The International Criminal Court (ICC) has elected Nigeria’s Chile Eboe-Osuji as the president of the international court in Netherlands.
Eboe-Osuji graduated with a Law Degree (LL.B) from the University of Calabar in 1985, before studying for a master of laws (LL.M) at the McGill University in Canada.
In a correspondence made available to news houses, the court said “the judges of the International Criminal Court (ICC), sitting in a plenary session, elected Judge Chile Eboe-Osuji (Nigeria) as President of the Court for a three-year term with immediate effect”.
The court also elected Robert Fremr of Czech Republic as the first vice-president and Marc Perrin de Brichambaut of France as the second vice-president.
“I am deeply honoured to have been elected by my peers as President of the International Criminal Court. As I take up my duties, I feel encouraged that I am able to rely on the wide experience of the two Vice-Presidents, Judge Robert Fremr and Judge Marc Perrin de Brichambaut, both of whom I have closely worked with previously,” Eboe-Osuji said.
Born in Imo, the 55-year-old judge, also added that he was looking forward to working together with all the judges, all the officials and the staff of the Court in a spirit of collegiality.
“I also look forward to collaborating with the Assembly of States Parties, civil society and the international community at large, acting together to strengthen and reinforce the Rome Statute system, the 20th anniversary of the adoption of which we celebrate this year.
“I am also grateful to the previous President, Judge Silvia Fernández de Gurmendi, and Vice-Presidents, Judges Joyce Aluoch and Kuniko Ozaki, for their work and leadership,” he added.
The presidency – consisting of the President and the two Vice-Presidents – plays a key role in providing strategic leadership to the ICC as a whole.
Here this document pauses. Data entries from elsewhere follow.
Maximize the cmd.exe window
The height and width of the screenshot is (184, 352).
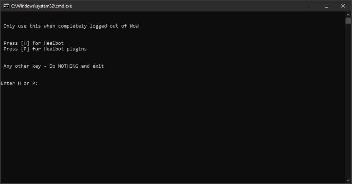(326, 6)
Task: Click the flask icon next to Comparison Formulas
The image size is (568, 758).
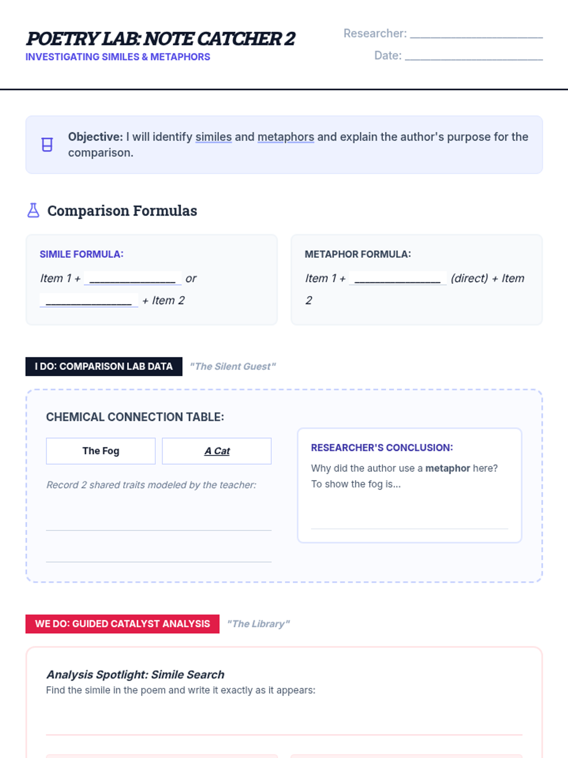Action: 33,210
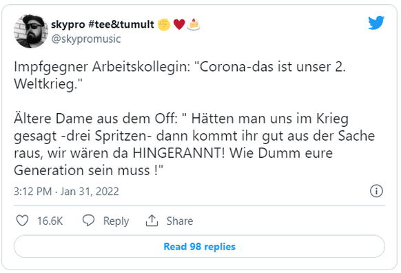This screenshot has width=401, height=273.
Task: Open the 3:12 PM timestamp
Action: (x=33, y=192)
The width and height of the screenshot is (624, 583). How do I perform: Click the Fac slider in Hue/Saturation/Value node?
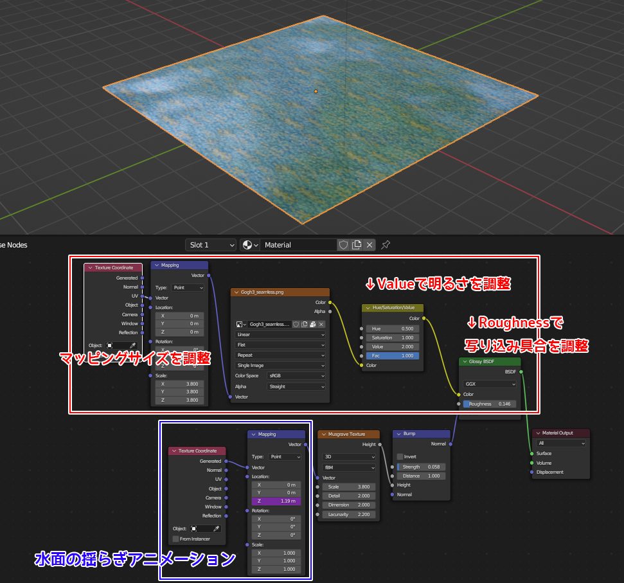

The presidency coordinates with the other organs and seeks the concurrence of the Prosecutor on matters of mutual concern.
In accordance with the Rome Statute, the ICC’s governing treaty, the Presidency is responsible for the proper administration of the Court, with the exception of the Office of the Prosecutor.
The presidency oversees the activities of the Registry and provides input into a broad range of administrative policies affecting the Court’s overall functioning.